Required work: Since only part of the material below is wanted, output exactly the lines from the one with "The height and" up to and including the one with "hidden icons with".

== == ==

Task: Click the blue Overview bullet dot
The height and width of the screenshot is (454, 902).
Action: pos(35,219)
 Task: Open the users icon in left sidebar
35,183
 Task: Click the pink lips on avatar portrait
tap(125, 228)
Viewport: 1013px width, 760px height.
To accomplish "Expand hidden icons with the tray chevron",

== == ==

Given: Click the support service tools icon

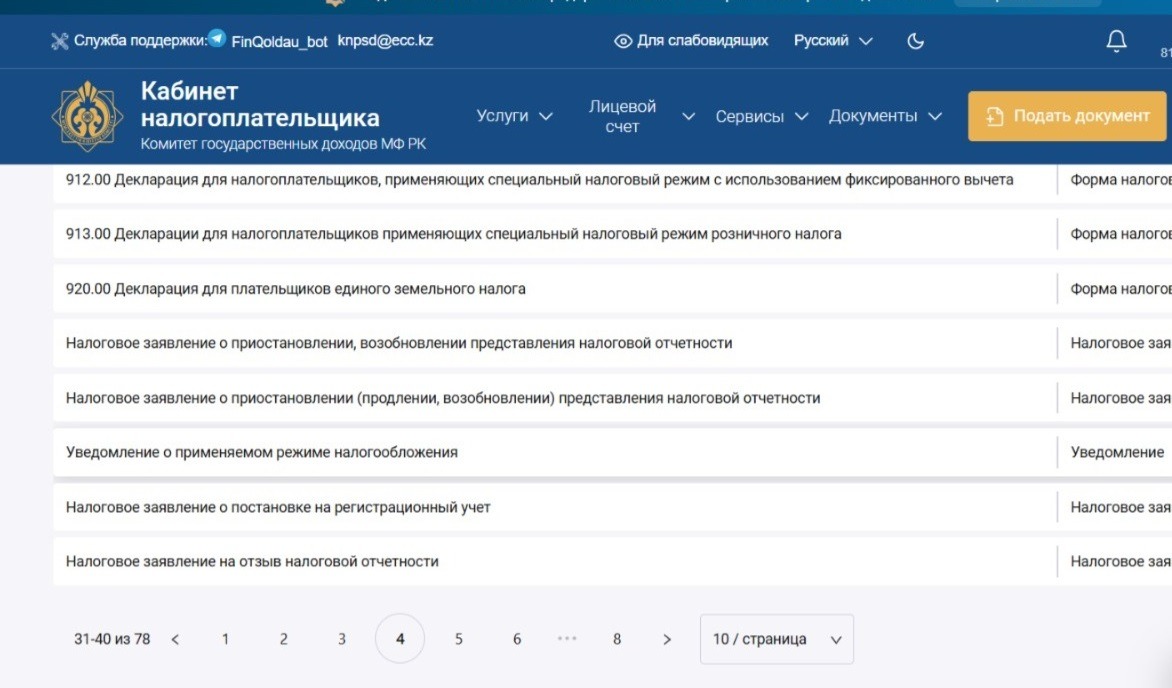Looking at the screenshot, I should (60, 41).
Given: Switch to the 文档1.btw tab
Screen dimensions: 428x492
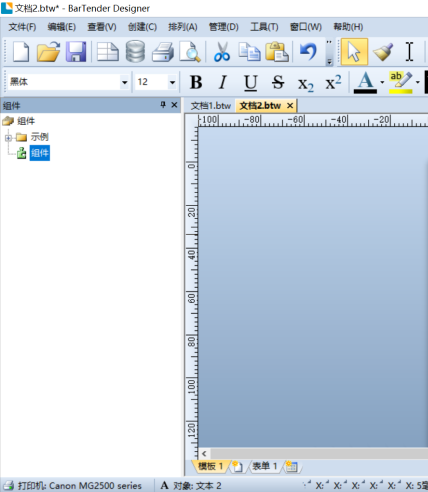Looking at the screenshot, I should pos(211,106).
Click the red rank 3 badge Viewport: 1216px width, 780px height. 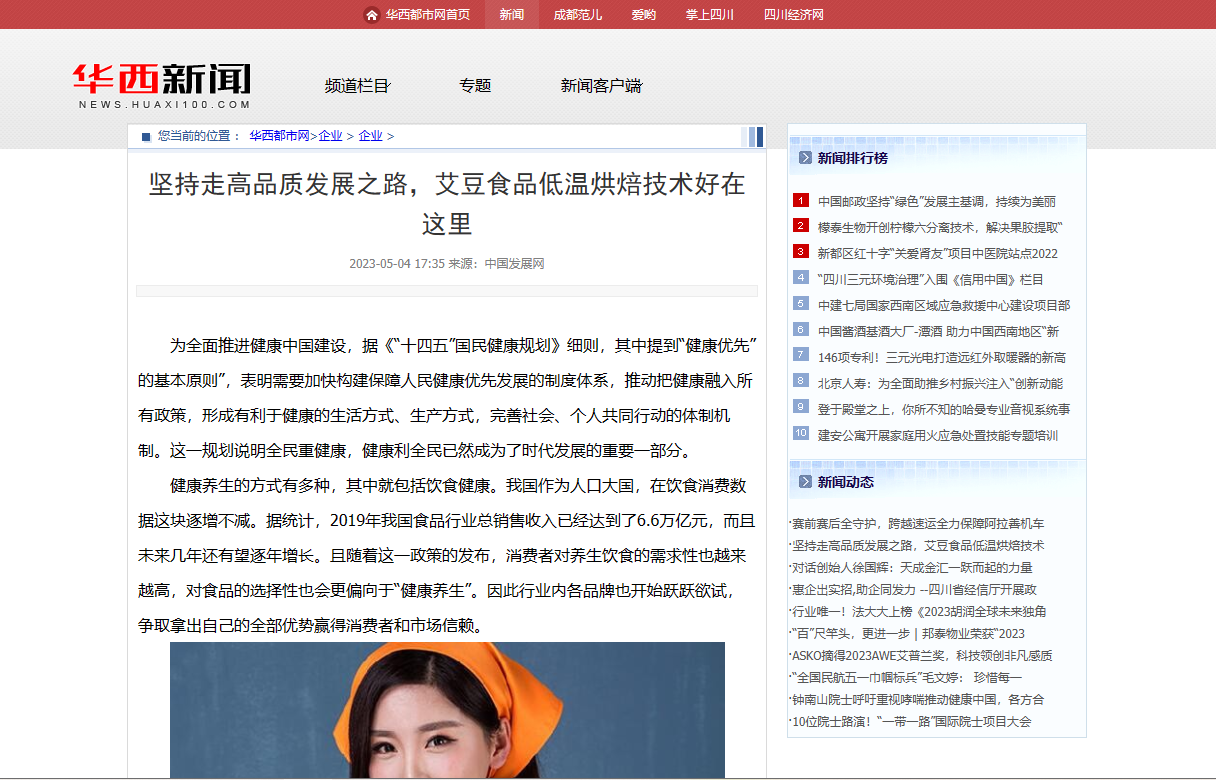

== == ==

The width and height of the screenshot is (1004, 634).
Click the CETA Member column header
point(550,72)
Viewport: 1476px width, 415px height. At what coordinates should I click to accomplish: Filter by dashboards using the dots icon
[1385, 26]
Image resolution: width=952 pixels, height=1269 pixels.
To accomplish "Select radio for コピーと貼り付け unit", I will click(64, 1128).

== == ==

Response area:
The height and width of the screenshot is (454, 902).
Action: pos(35,219)
 Task: Open the users icon in left sidebar
35,183
 Task: Click the pink lips on avatar portrait
tap(125, 228)
Viewport: 1013px width, 760px height.
To accomplish "Expand hidden icons with the tray chevron",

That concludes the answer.